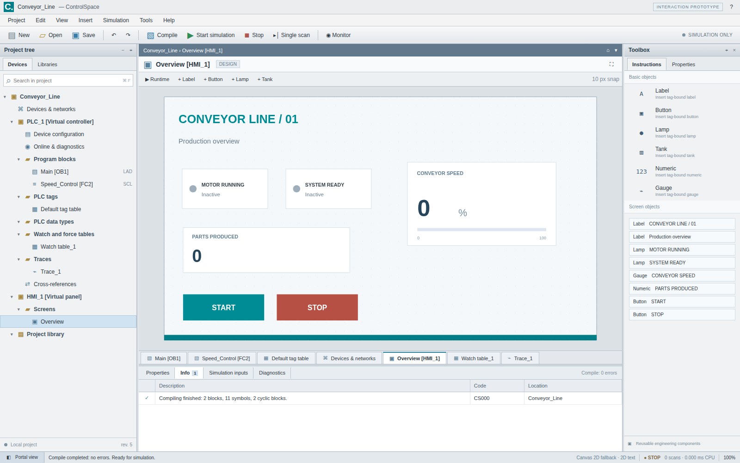The width and height of the screenshot is (740, 463).
Task: Click the Search in project field
Action: 68,81
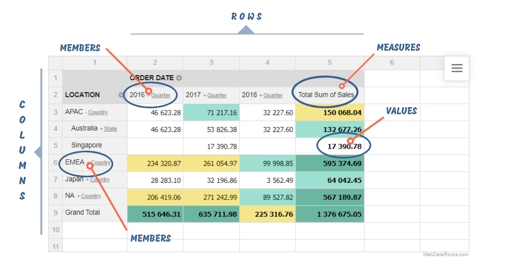Expand Japan by Country

click(98, 180)
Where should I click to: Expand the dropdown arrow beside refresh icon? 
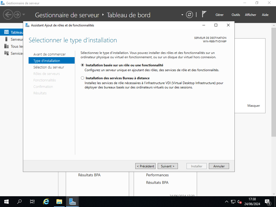(182, 15)
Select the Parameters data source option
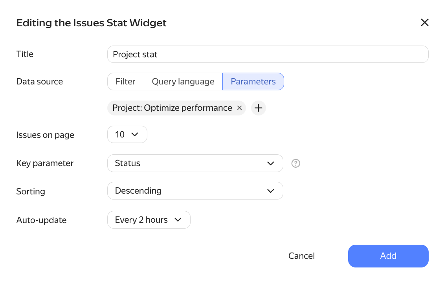This screenshot has width=444, height=282. click(x=253, y=82)
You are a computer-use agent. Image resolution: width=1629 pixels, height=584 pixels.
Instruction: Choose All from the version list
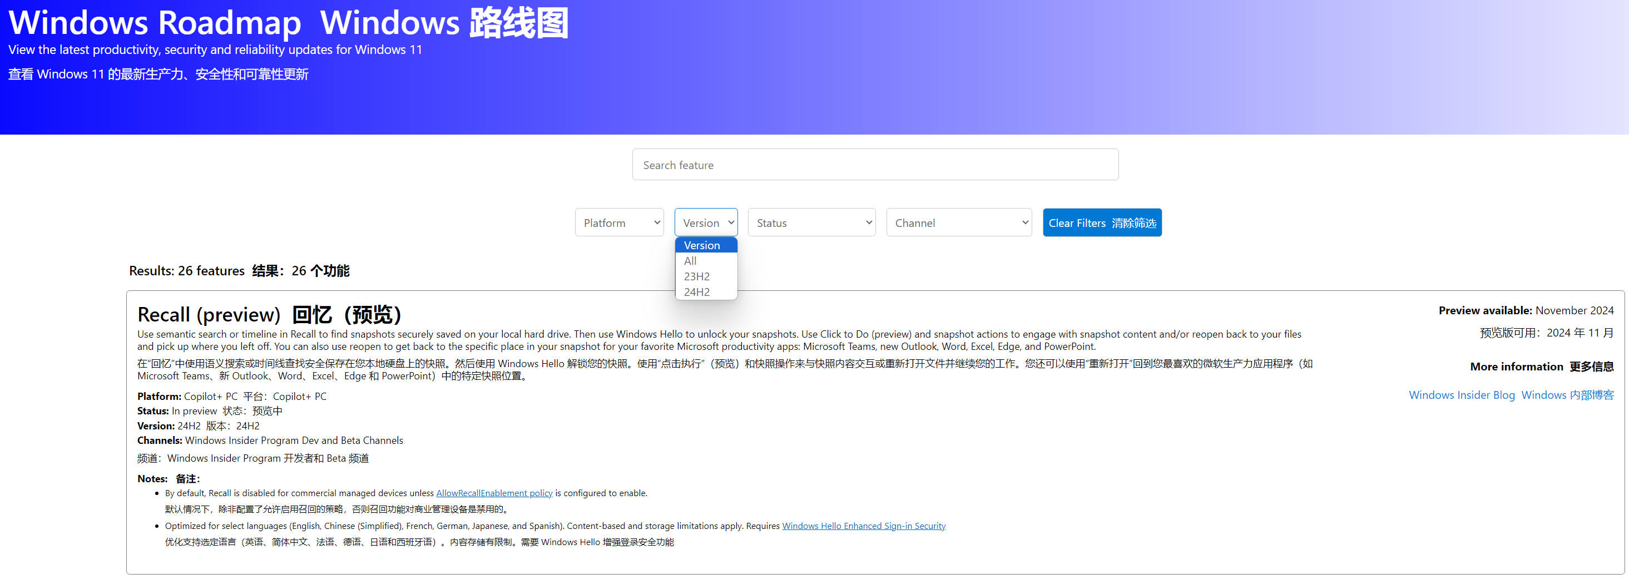coord(691,261)
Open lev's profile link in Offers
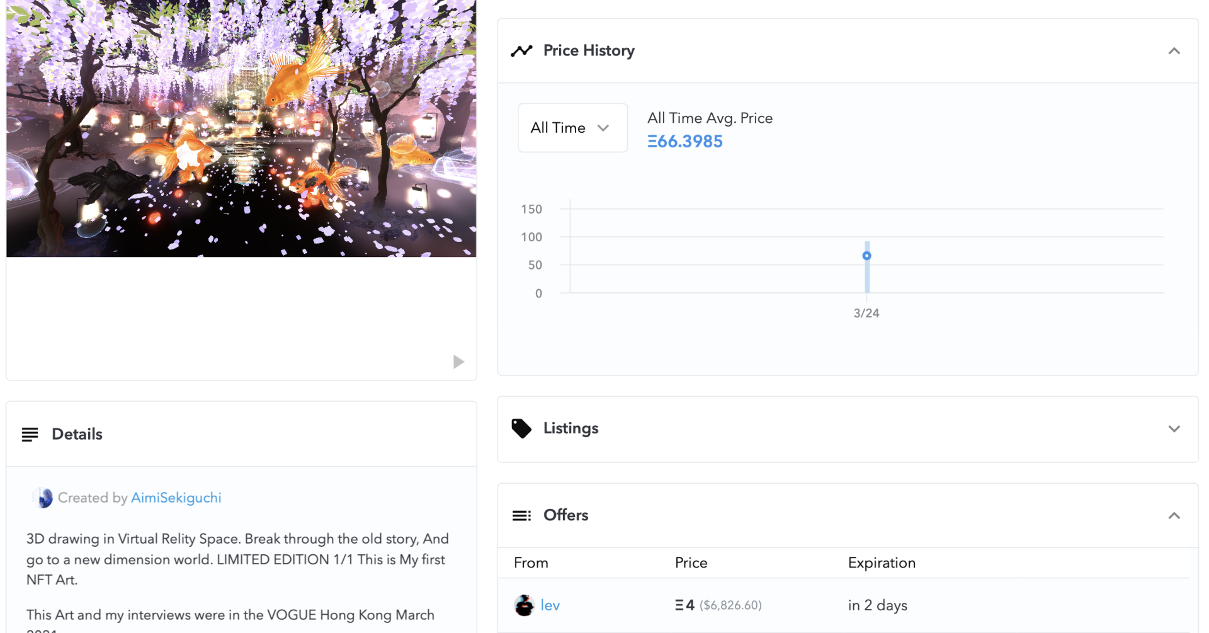This screenshot has height=633, width=1209. click(550, 605)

-------

Of the lines above, copy only those from the one holding "Where should I" to the one holding "You are a computer-use", both included, and exclude every image.

Where should I click to: Expand the dropdown arrow beside refresh icon? 
(182, 15)
Select the Parameters data source option
This screenshot has width=444, height=282. click(x=253, y=82)
You are a computer-use agent. Image resolution: width=1629 pixels, height=584 pixels.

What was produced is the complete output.